David Zimmerman is an American-born photographer working in several locations from Taos, New Mexico to the Jogiwara Village in northern India. Over the past two decades, several of Zimmerman’s series, including Desert, Last Refuge, and recently One Voice, have focused on endangered landscapes and cultures displaced by environmental, social, economic and political causes. Zimmerman is the recipient of numerous awards including the Sony World Photography Awards L’Iris d’Or Prize in 2009 for his work in the deserts of the Southwest U.S.
His work is held in numerous private and corporate collections, and has been exhibited internationally: (2013) One Voice, Castello Di Rivolli Museum of Contemporary Art, Turin, Italy; (2013) One Voice, Witte de With Center for Contemporary Art, Rotterdam, Netherlands; (2012) Last Refuge, Center for Visual Art, Denver, CO; (2011), Last Refuge, Sous Les Etoiles Gallery, New York, NY; (2011) Desert, Hulse Warman Gallery, Taos, NM; and (2011) One Voice, Detroit Center for Contemporary Photography, MI, among others.

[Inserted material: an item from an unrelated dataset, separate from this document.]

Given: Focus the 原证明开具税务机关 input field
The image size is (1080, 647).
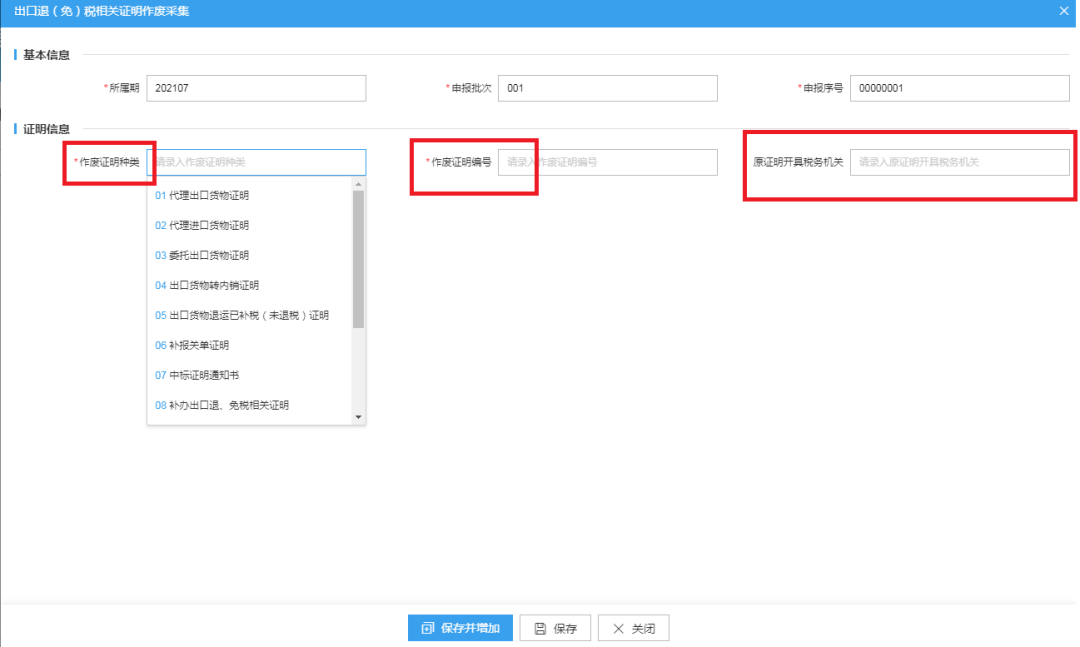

In conjunction with the exhibition in 2011, Sous Les Etoiles Gallery published the book “Last Refuge” with an introduction by photography historian Carolle Naggar. Zimmerman’s monograph, One Voice, was published by Kehrer Verlag in 2017.
Signature: Signed and numbered on the back by the artist.

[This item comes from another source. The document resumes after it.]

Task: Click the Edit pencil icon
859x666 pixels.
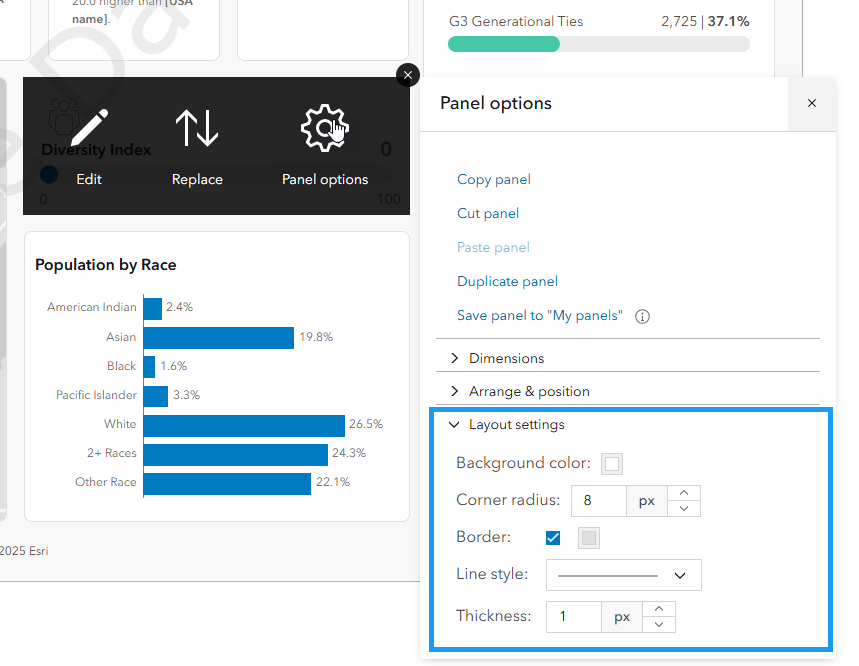Action: point(89,129)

One Voice by David Zimmerman features haunting photographic portraits of
displaced Tibetan refugees. According to the artist, this series examines the
notion of place, which is “integral to the core of human existence in that it is
central to our feeling of completeness—or lack thereof.”
Despite the pristine, technical clarity of his images, the artist imbues his
subjects with a degree of mystery and a stunning depth. The intensely
personal portraits, described by William Meyers for The Wall Street Journal as
“both monumental and dramatic,” allow the viewer a glimpse into the life of
these nomadic refugees. As Zimmerman notes, “Much is revealed about these
displaced people through the expressions in their faces...their posture.”